In [1]:
import spacy

# Load language library
nlp = spacy.load('en_core_web_sm')   # en_core_: English core,  web_sm: Small version of this language library

In [2]:
doc = nlp(u'Tesla is looking at buying U.S. statup for $6 Million')  # u : Unicode string

What's actually going to happen here is,

using `nlp = spacy.load('en_core_web_sm')`

this language library we just loaded that Spacy developed... it's going to essentially parse this

`'Tesla is looking at buying U.S. statup for $6 Million'` 

entire string into seperate components for us and it's gonna parse it into <b>Tokens</b>.

In [3]:
for token in doc:
    print(token.text)

Tesla
is
looking
at
buying
U.S.
statup
for
$
6
Million


Each of this words which are present is divided into <b>Tokens</b>.

## token.pos_

- Token Part of speech

In [4]:
for token in doc:
    print(token.text, token.pos_)

Tesla PROPN
is AUX
looking VERB
at ADP
buying VERB
U.S. PROPN
statup NOUN
for ADP
$ SYM
6 NUM
Million NUM


What's special about this is :

Telsa is not consider as a <b>Verb</b> but it is considered as <b>Propernoun</b>.

It also recognized Million as a <b>number</b> but `Not` as a <b>character</b>.

## token.dep_

- Token Syntactic dependency

In [5]:
for token in doc:
    print(token.text, token.pos_, token.dep_)

Tesla PROPN nsubj
is AUX aux
looking VERB ROOT
at ADP prep
buying VERB pcomp
U.S. PROPN compound
statup NOUN dobj
for ADP prep
$ SYM quantmod
6 NUM compound
Million NUM pobj


## Pipeline

In [6]:
nlp.pipeline

[('tagger', <spacy.pipeline.pipes.Tagger at 0x21f0f995e08>),
 ('parser', <spacy.pipeline.pipes.DependencyParser at 0x21f06483fa8>),
 ('ner', <spacy.pipeline.pipes.EntityRecognizer at 0x21f0f99e048>)]

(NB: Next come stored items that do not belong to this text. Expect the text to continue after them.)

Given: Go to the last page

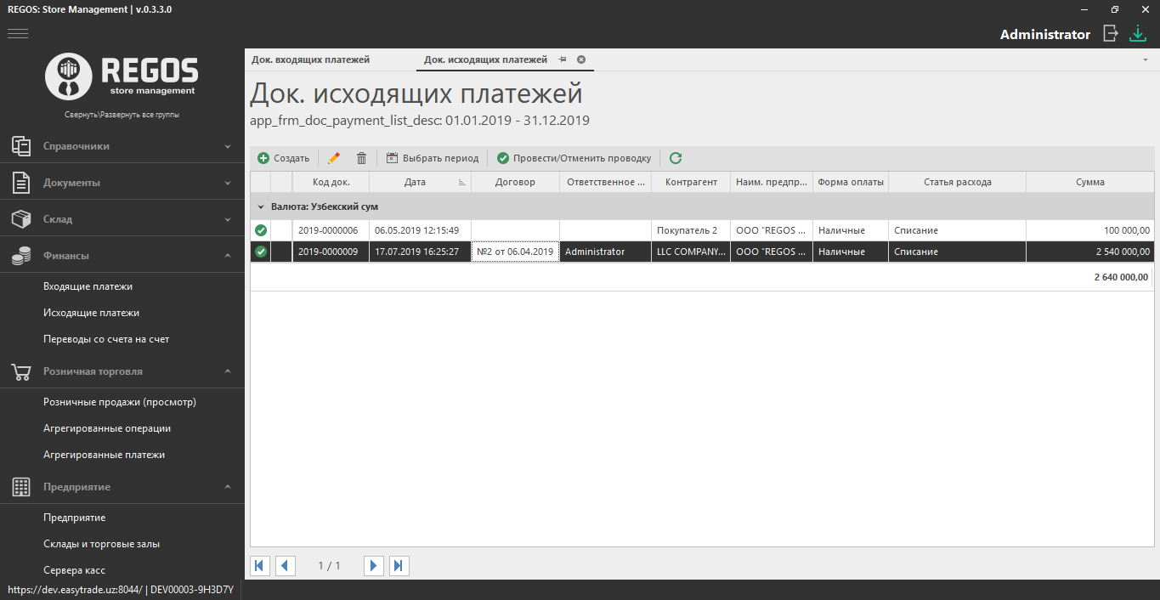Looking at the screenshot, I should pos(399,565).
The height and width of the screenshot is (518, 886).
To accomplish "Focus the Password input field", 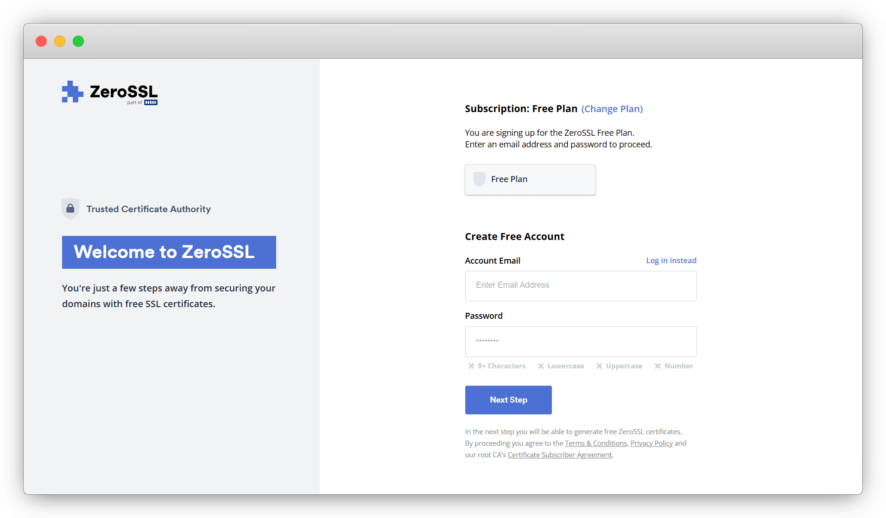I will tap(581, 341).
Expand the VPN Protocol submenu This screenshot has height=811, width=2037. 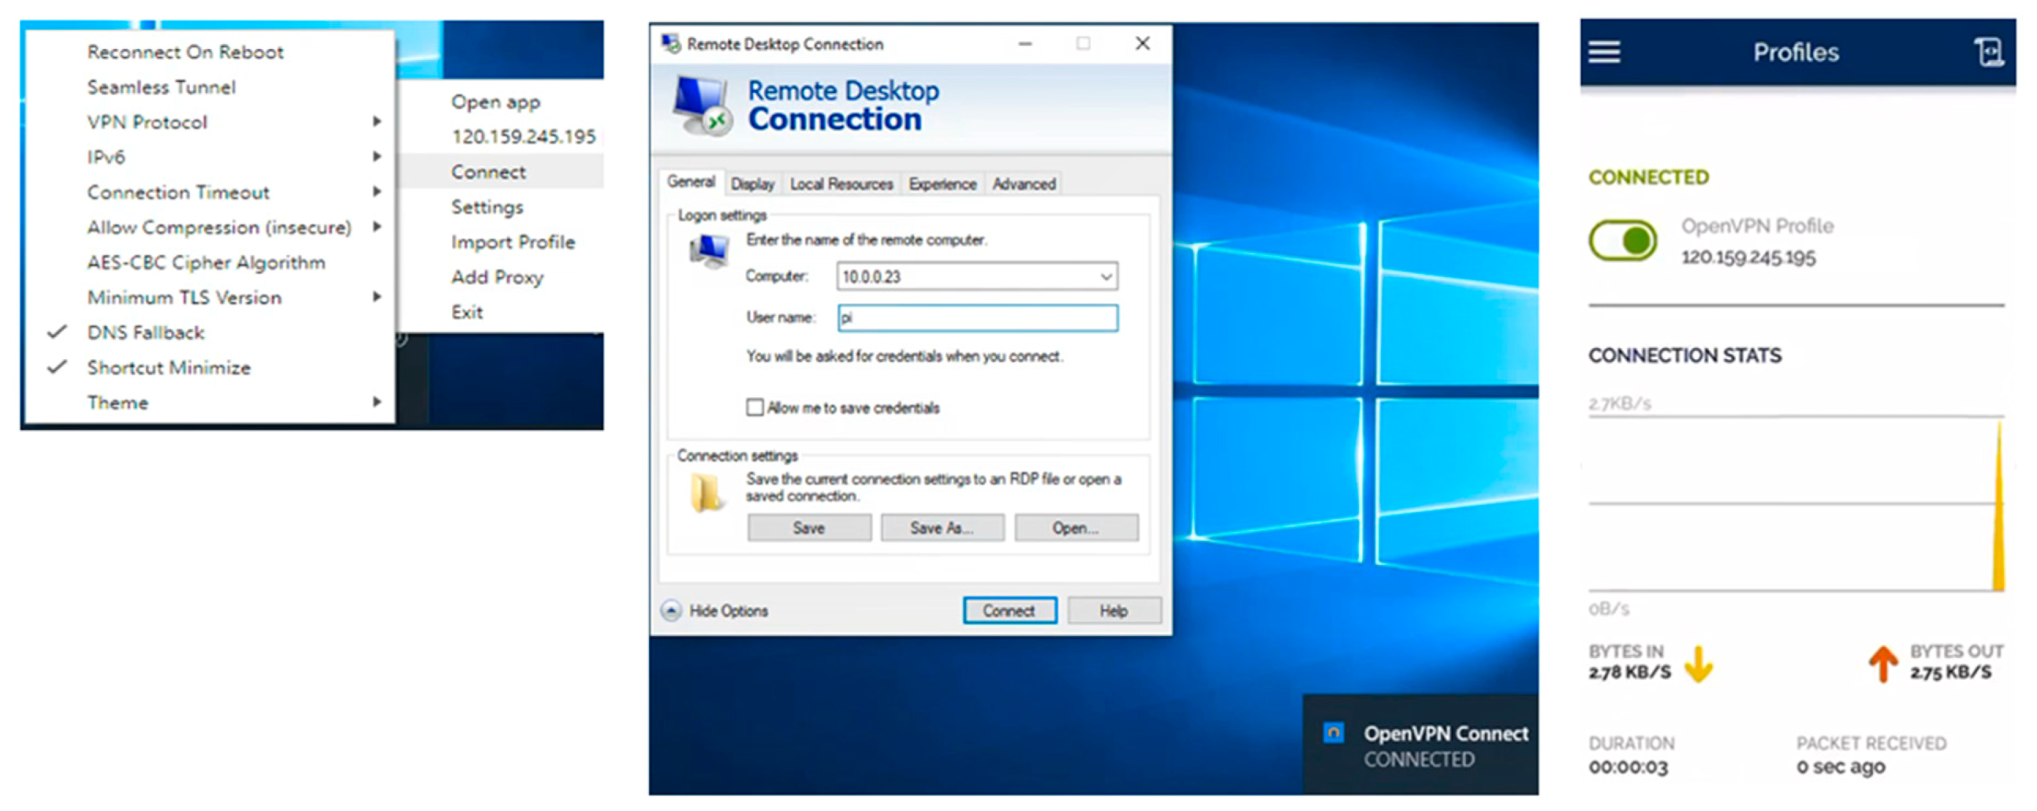147,123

ner : Name Entity Recognizer

In [7]:
nlp.pipe_names

['tagger', 'parser', 'ner']

### Tokenization

- Very first step in process any text is split it up all the components parts. That can be `words` and `punctuation` into <b>Tokens</b> and these tokens are annotated inside the doc object to contain descriptive information.

In [11]:
doc2 = nlp(u"Tesla isn't    looking into startups anymore.")

In [12]:
for token in doc2:
    print(token.text, token.pos_, token.dep_)

Tesla PROPN nsubj
is AUX aux
n't PART neg
    SPACE 
looking VERB ROOT
into ADP prep
startups NOUN pobj
anymore ADV advmod
. PUNCT punct


#### Using indexing to grab the `Tokens` individually.

In [14]:
print(doc2[0])

print(doc2[0].pos_)

print(doc2[0].dep_)

Tesla
PROPN
nsubj


## Spans

In [15]:
doc3 = nlp(u'Although commmonly attributed to John Lennon from his song "Beautiful Boy", \
the phrase "Life is what happens to us while we are making other plans" was written by \
cartoonist Allen Saunders and published in Reader\'s Digest in 1957, when Lennon was 17.')

In [16]:
life_quotes = doc3[16:30]

In [17]:
print(life_quotes)

"Life is what happens to us while we are making other plans"


In [18]:
type(life_quotes)

spacy.tokens.span.Span

In [19]:
type(doc3)

spacy.tokens.doc.Doc

In [20]:
doc4 = nlp(u"This is the first sentence. This is the another sentence. This is the last sentence.")

In [21]:
for sen in doc4.sents:
    print(sen)

This is the first sentence.
This is the another sentence.
This is the last sentence.


In [28]:
for sen in doc4.sents:
    print(sen[0])

This
This
This


In [29]:
doc4[6].is_sent_start

True

In [30]:
doc4[7]

is

In [31]:
doc4[8]

the

In [32]:
doc4[8].is_sent_start

This will return none bcz it is not the start of the sentence.